Il ne l’a jamais su ! Mais comment était-ce possible ? A cette époque tout se savait dans les villages, les réseaux sociaux existaient déjà par l’intermédiaire des mégères qui n’en demandaient pas tant.

  • Comment se fait-il que personne ne l’ait mis au parfum ? demandais-je.
  • Simplement parce que avant que la Louisette s’en aperçoive, et comme elle était jeunette, elle ne s’en est pas rendu compte rapidement, sa famille avait déménagé.
  • Personne n’en avait été informé ?
  • Non, personne.
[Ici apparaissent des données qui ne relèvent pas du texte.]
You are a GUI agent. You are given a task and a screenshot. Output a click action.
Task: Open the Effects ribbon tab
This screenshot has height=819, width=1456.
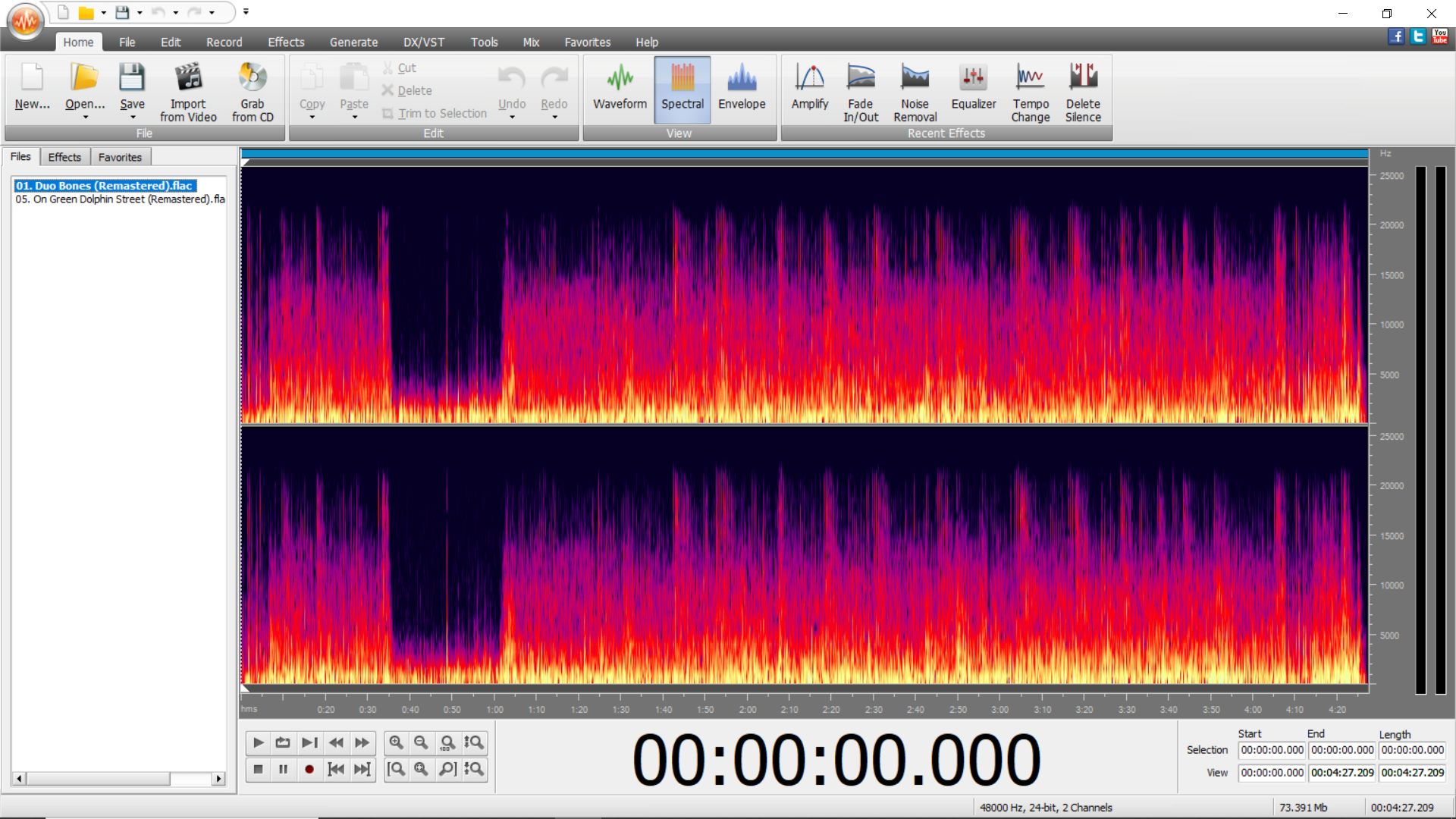(x=285, y=42)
En fait, ils n’étaient pas du coin, ils étaient venus de l’est de la Belgique au début de la guerre, autant dire du bout du monde. Et comme en plus, ils étaient protestants, et à cette époque ça comptait, ils n’étaient pas vraiment bien implantés.
  • Et c’est la grossesse de la fille qui les a fait partir ?
  • Pas vraiment. En fait, ils craignaient une nouvelle offensive des schleux et ne voulaient pas subir à nouveau ce qu’ils avaient vécus. Alors ils ont déménagé à la cloche de bois et personne ne savait où ils étaient partis. Remarquez, ils ont eu raison car quand les Allemands ont lancé la bataille de la Lys en avril 1918 il valait mieux pas être dans les parages. Tiens au fait, vous savez comment ils l’avaient appelé les boches leur offensive : l’opération Georgette. Georgette, Louisette, c’est presque pareil, mazette ! conclut-il fier de sa rime.

Tout cela ne m’avançait pas tellement. Mais le bonhomme m’avait appâté par son récit. J'étais bien décidé à en connaître la suite.